As many of you, my dear readers, know, I am besotted with the Secret Herb Garden. From the bees buzzing around the top field, gathering pollen for the very special honey that SHG sell, to the pattering whispers of gentle rain tip, tip tapping on the glass of the greenhouse.
This haven strikes a chord with me: unusual herbs, edible flowers and of course Hamish and Libby. They seem to be in tune with everyone and everything. There is a gentleness about the place and you can only let out a long breath, releasing the tensions of the busy city only a few miles away; it’s like loosening a tight corset.
When I ran my first baking demo, things didn’t go to plan and trouble at the printers meant we couldn’t promote my event.

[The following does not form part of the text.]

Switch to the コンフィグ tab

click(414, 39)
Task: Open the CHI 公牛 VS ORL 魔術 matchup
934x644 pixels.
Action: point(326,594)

Undeterred, I decided that since I was there with the stove stoked up, why waste the opportunity to bake? Now I must tell you, this was only the second time I’d ever cooked on a solid fuel stove and the temperature dial was: Cool, Mod, Hot, Very Hot and a slither at the top that had no marking, I reckon should have been marked as Dante!
The schoolroom was heady with the scent of lavender and many of the visitors were curious about using it in cooking. The Romans, and I’m sure the Greeks too, used this potent herb not just for perfume but in savoury dishes. Lavender was used in sauces for rabbit and chicken. The French, to this day, use it in herbes de Provence; makes sense really, what with all those stunning fields of purple; I can almost smell the heady perfume on the warm southern French air.
Lavender is potent! Lavender is pungent! Lavender is lush, but there is a fine line before edibility turns into either soap or granny’s knicker drawer!
Trial and error over the years means, I think, I ‘ve found the right balance of lavender to flour – 1tspn to 8oz flour (in new money that’s 225g) so you don’t have to worry about the knicker drawer effect. Don’t be tempted to add more, it could mean the difference of something that is amazing or a sweet-smelling bin!
The curious nibbled on biscuits and cake, sniffed the sugar but the thing that surprised these visitors most was the leftover lemon verbena syrup I used to pour over the cake. Everyone of them stepped back and said, “WOW! Is it sold in the café?” Even if I do say so myself, it’s a stunning syrup, with so many uses. Easy to make, as you will see in the recipe, it has a wonderful fresh zingy, citrus tang that you don’t get from lemon alone. Don’t worry if you don’t have lemon verbena, just make a simple lemon syrup.
While I was pottering around the schoolroom, Edinburgh Bakers, Wendy Patterson (Inside Out Chef) nipped in for a wee blether and the lovely girls behind Edward and Irwyn Chocolates (my favourite chocolatiers) were in to pick up some ingredients from Hamish and deliver a box of their gorgeous chocolate to me! Thank you so much, it was such a treat!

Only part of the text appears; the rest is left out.